Prompt: Give the data below as a JSON list of strings, with one string per line and blank lines skipped. Leave the pictures out of your answer.

── Materials provided

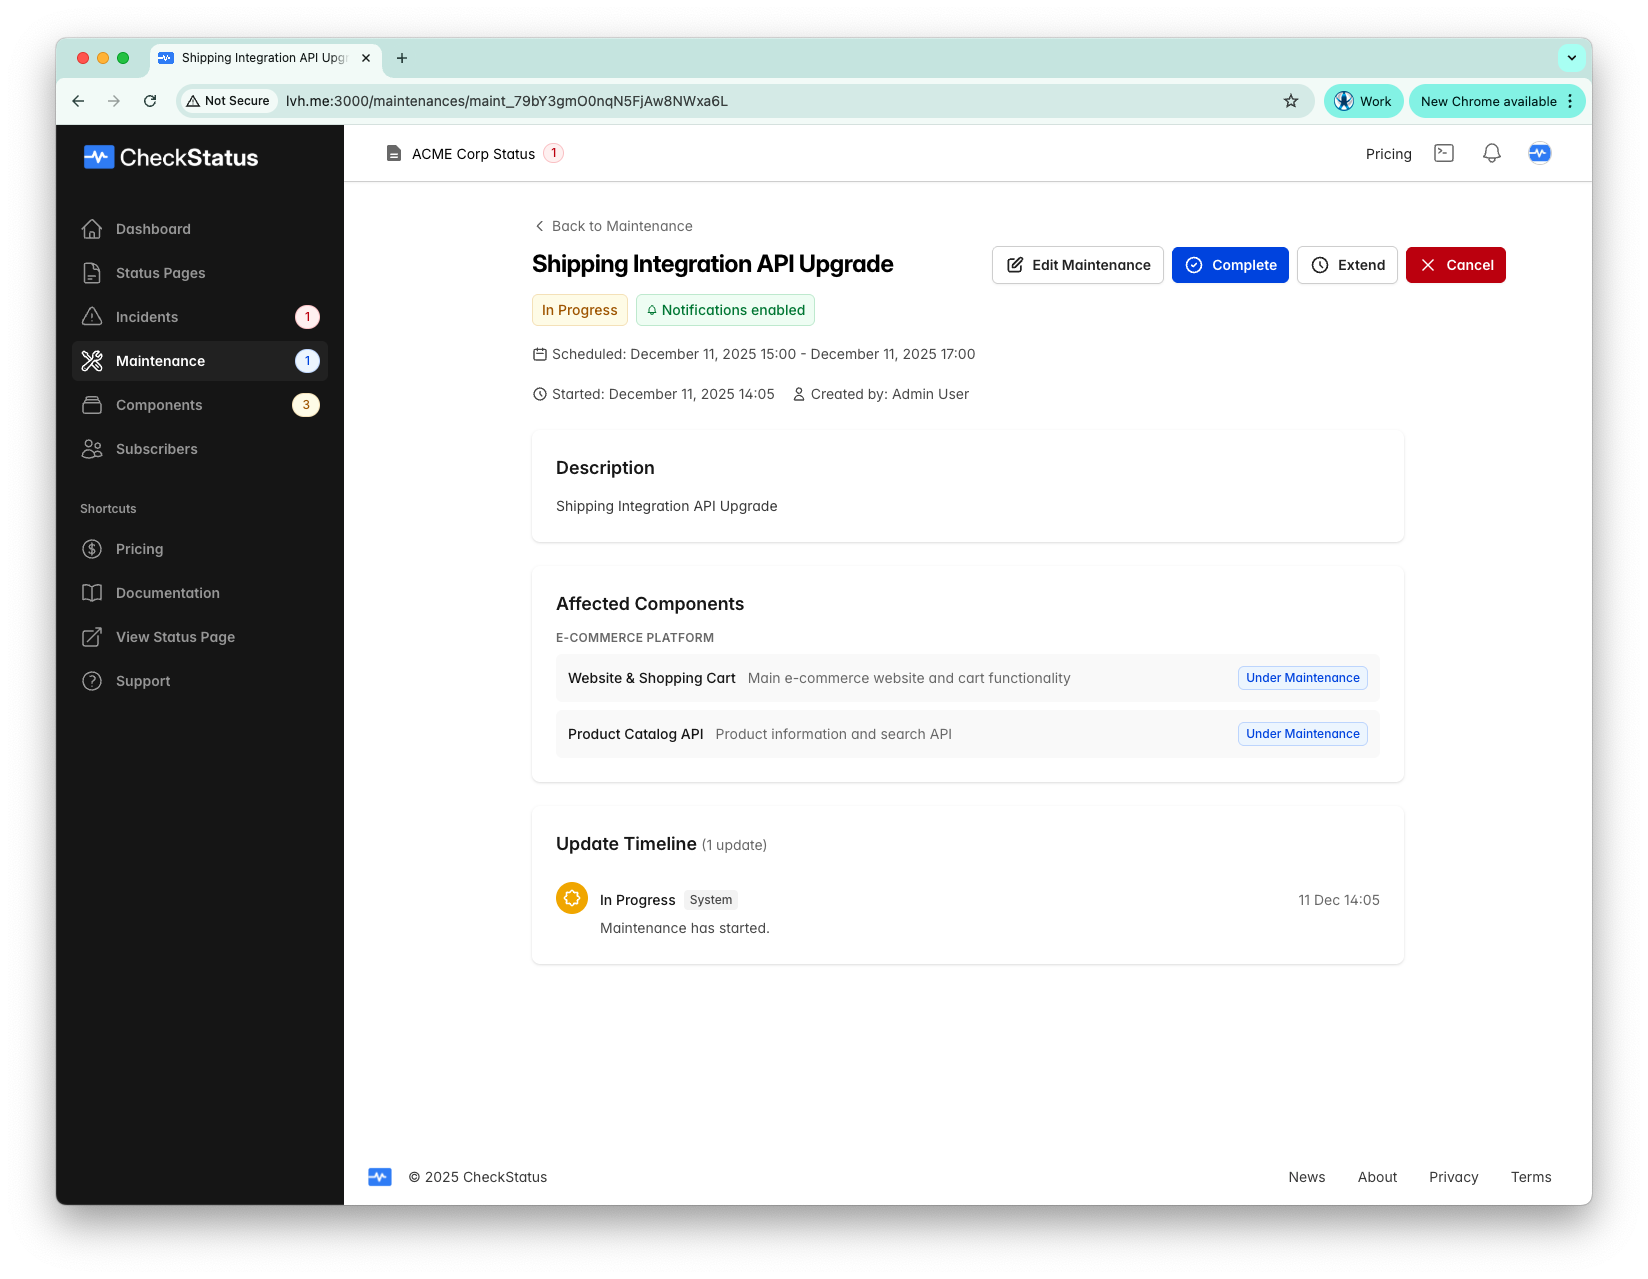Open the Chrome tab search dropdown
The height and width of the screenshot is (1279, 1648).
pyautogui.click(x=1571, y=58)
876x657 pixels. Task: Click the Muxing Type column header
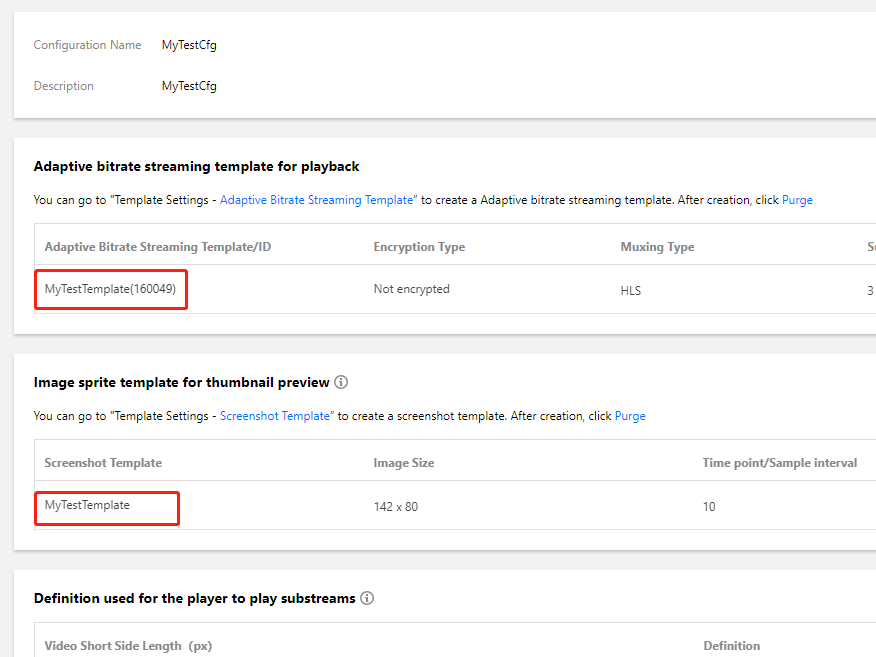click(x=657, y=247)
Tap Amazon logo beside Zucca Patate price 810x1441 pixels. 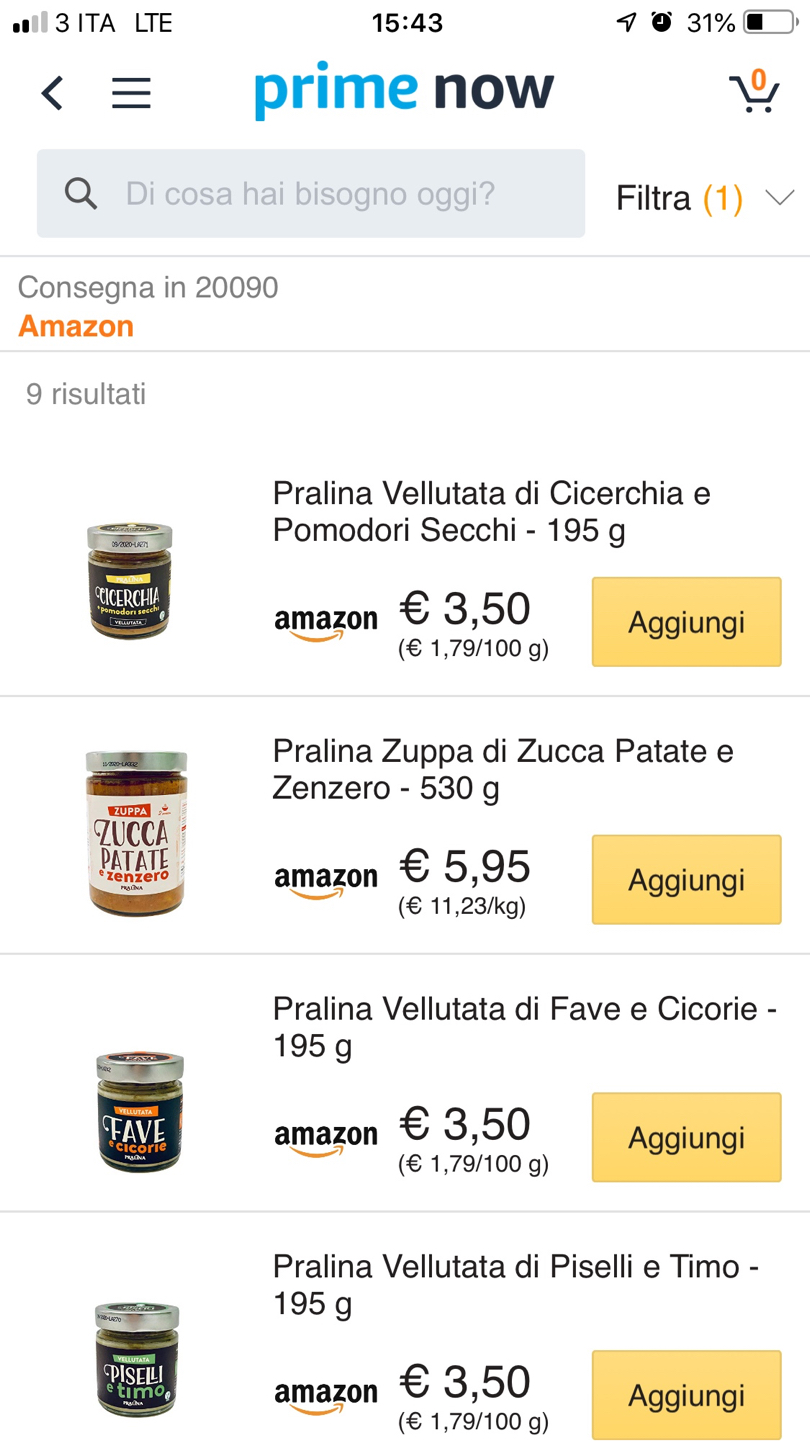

────

Solution to this problem:
[
  "Open the Chrome tab search dropdown",
  "The height and width of the screenshot is (1279, 1648).",
  "pyautogui.click(x=1571, y=58)",
  "876x657 pixels. Task: Click the Muxing Type column header",
  "click(x=657, y=247)",
  "Tap Amazon logo beside Zucca Patate price 810x1441 pixels. "
]